Luego de un resumen descriptivo del ambiente de crisis que se vivía en el país en ese momento, Acevedo Amaya señaló que las candidaturas de Sáez y Chávez eran las dos caras de la misma moneda. Y que esa moneda era la “moneda de la crisis”.

Luego pasó a abordar una visión psicosocial de la actitud del venezolano frente a la crisis y a las dos candidaturas presidenciales.

Explicó que siempre la mayor parte de la gente busca en primer momento la solución bonita a los problemas. Lo que representaba la opción de Irene Sáez.

En tanto, si esa solución bonita no funcionaba, se iría por la opción “a como de lugar”. Lo que representaba la candidatura de Hugo Chávez.

Valmore Acevedo tuvo razón. La historia electoral de 1998 la conocemos, y somos testigos tanto de lo sucedido desde entonces, como del ambiente de crisis de este año 2016.

De 1998 al 2016

Recordando la esencia del análisis, y teniendo presente el momento actual, se encuentra que siguen siendo aplicables los conceptos encontrados por Acevedo Amaya para interpretar el posible curso de acontecimientos que nos depara el futuro inmediato.

En esta ocasión las dos caras de la moneda no estarían personalizadas en dos candidaturas. En tanto la actitud que pudiera tomar la gente si pudiera estar representada por dos caminos distintos.

Frente a la profunda crisis en todos los órdenes que castiga al país, los venezolanos concurrieron a las elecciones parlamentarias del 2015 con el firme y claro propósito de producir un cambio de políticas en el país.

Esta sería la manera bonita que definía Acevedo Amaya en su análisis de 1998.

El cambio se produjo el 6 de diciembre del 2015. La oposición logró los dos tercios de los diputados sobre el pavimento de la crisis económica, social y política, y con la promesa de liberar a los presos políticos, traer a los exilados, otorgar bonos de alimentación a los pensionados y jubilados, devolver la autonomía al Banco Central de Venezuela, y producir los cambios legislativos necesario para la recuperación del país.

Frente a este resultado electoral, el gobierno de Nicolás Maduro respondió en el mismo diciembre con un secuestro de ANTV, la televisora de la Asamblea Nacional, la designación mayoritaria de magistrados del Tribunal Supremo de Justicia, y la reforma sumaria de importantes leyes. Todo esto haciendo uso de una mayoría parlamentaria rechazada por el electorado.

En el 2016, con la Asamblea Nacional en manos de los parlamentarios de la oposición, en vez de practicar la cohabitación, fórmula empleada en todos los países democráticos del mundo para hacer funcionar la labor del Estado, cuando el Ejecutivo está manos de una fuerza política y el parlamento está en manos de la oposición.

Para desconocer la voluntad de los venezolanos, el gobierno de Nicolás Maduro se ha empeñado en utilizar a la Sala Constitucional del TSJ para anular cada una de las leyes que ha aprobado la Asamblea Nacional.

Mientras esto ocurre, en la calle esos venezolanos que votaron por un cambio de las políticas públicas, son azotados por la escasez, la carestía, la inseguridad y el deterioro hasta la suspensión de los servicios públicos esenciales.

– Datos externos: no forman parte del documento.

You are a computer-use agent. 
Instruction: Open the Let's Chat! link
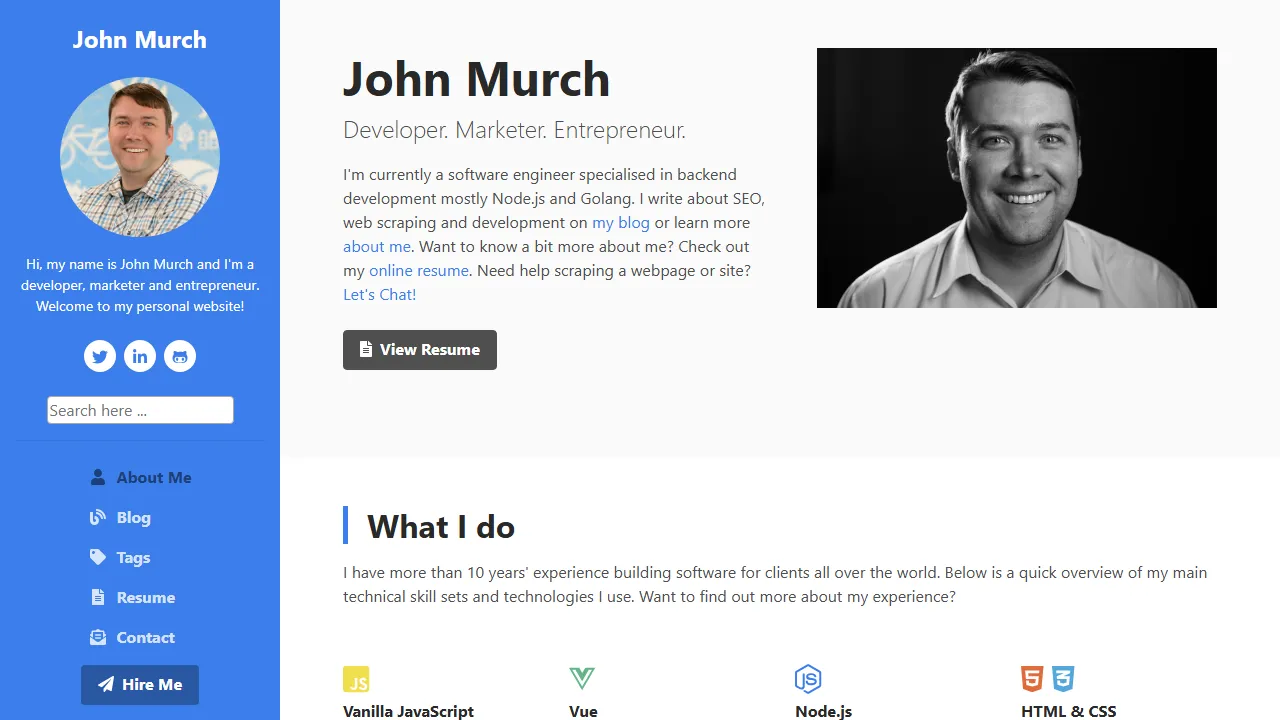(379, 294)
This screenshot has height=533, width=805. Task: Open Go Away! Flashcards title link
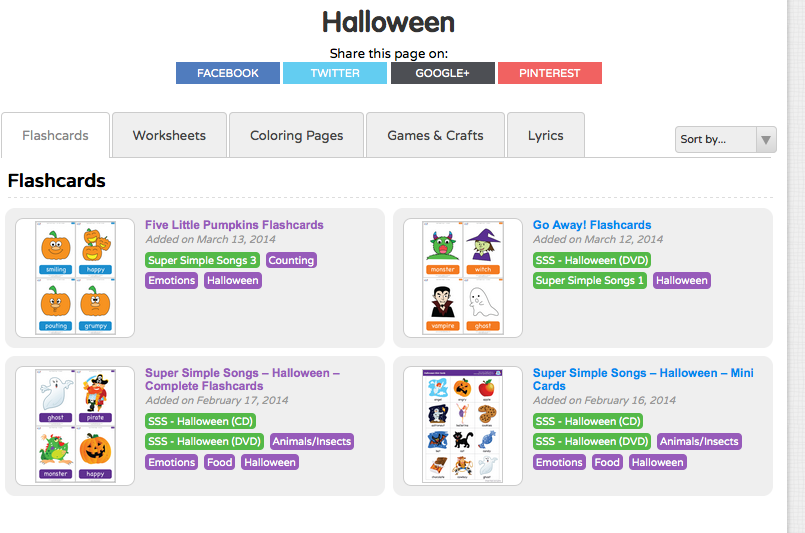click(592, 225)

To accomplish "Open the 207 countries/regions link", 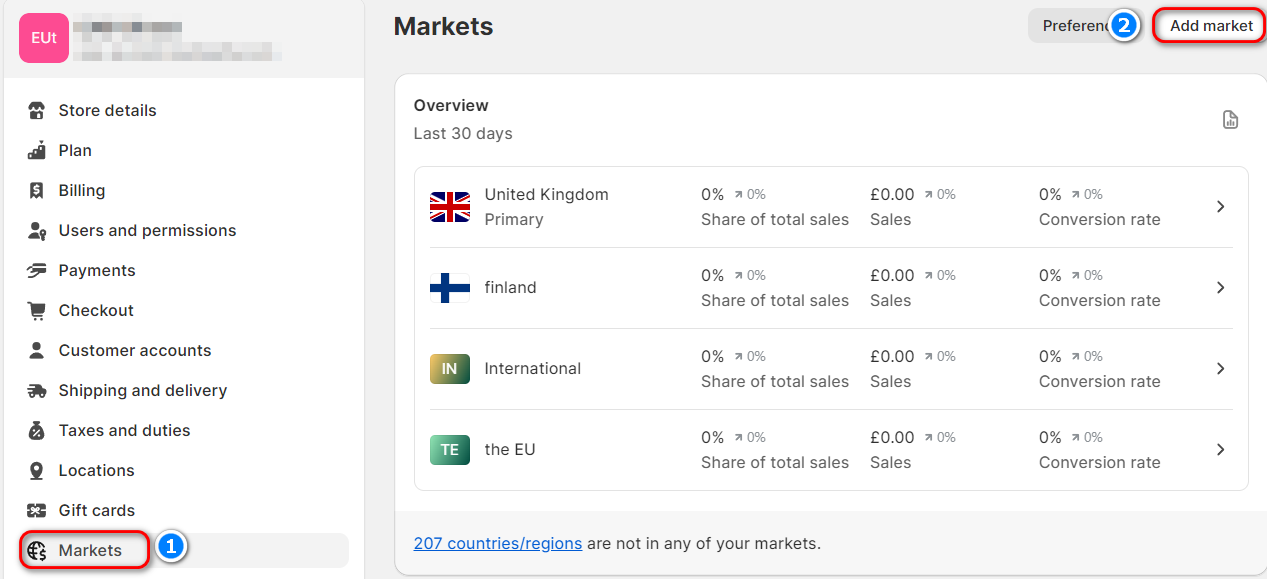I will pos(497,544).
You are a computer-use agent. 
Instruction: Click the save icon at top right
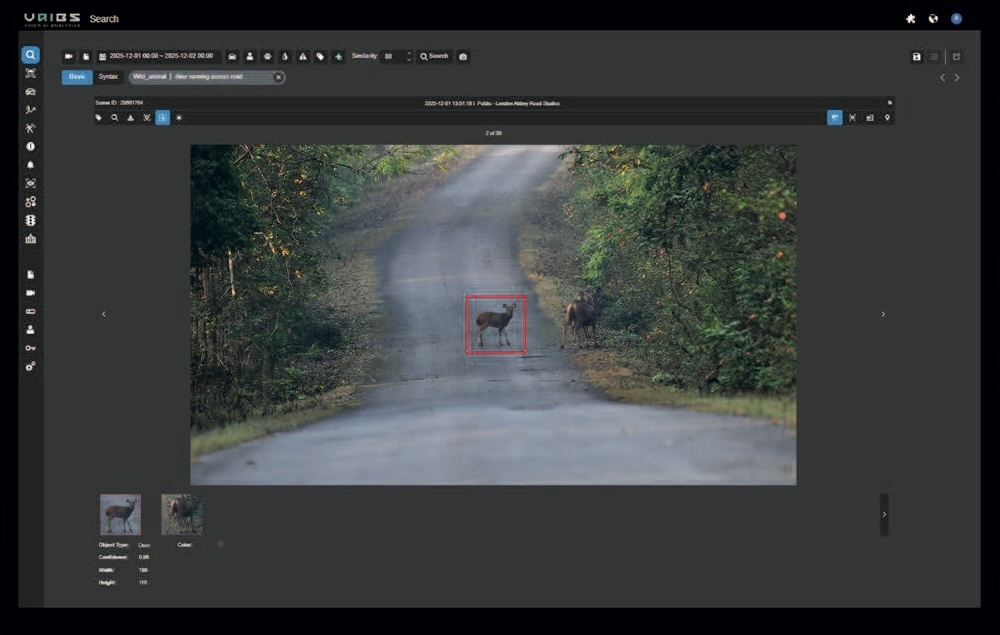point(916,57)
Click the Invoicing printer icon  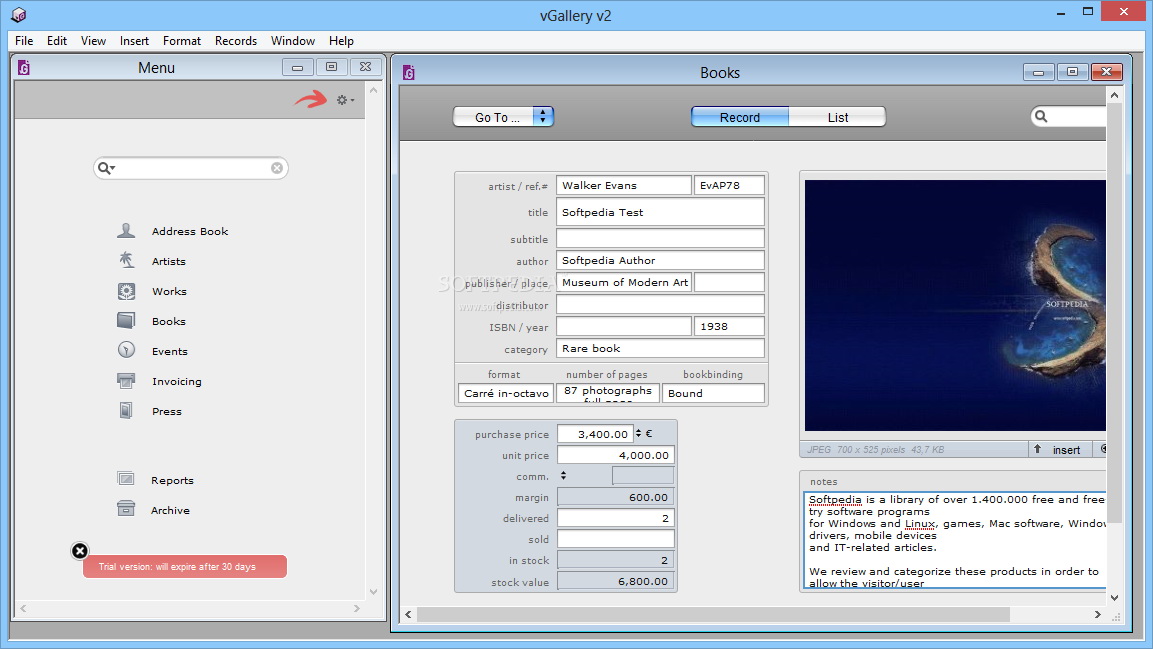[x=126, y=381]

Sin embargo, y a pesar de estas penurias, los venezolanos han insistido en buscar otra vez una solución “bonita”, como es la solicitud de un referendo revocatorio del mandato presidencial de Nicolás Maduro.

Esta fórmula que los venezolanos han comprado, y que coloca en el instrumento del voto una solución, pone de relieve el espíritu democrático de los venezolanos. Es una forma civilizada, no violenta y de respeto para que la mayoría decida el destino del país.

En la manifestación de este espíritu democrático, más de 2 millones de venezolanos firmaron en poco menos de 3 días y sin aviso previo, la solicitud de la apertura del procedimiento revocatorio.

Ahora el gobierno, activa a sólo cuatro personas del Consejo Nacional Electoral (CNE), para sabotear la voluntad de estos 2 millones de venezolanos.

En este análisis del 2016, con el símil de las dos caras de la moneda, hemos hablado de la “manera bonita” de buscar una solución por a que los venezolanos se han pronunciado dos veces en menos de 5 meses.

¿Cuál será la fea manera de solucionar la crisis si el gobierno logra evitar la manera bonita?

Simplemente no se ve en este momento. Pero lo que sí se ve, es que será fea.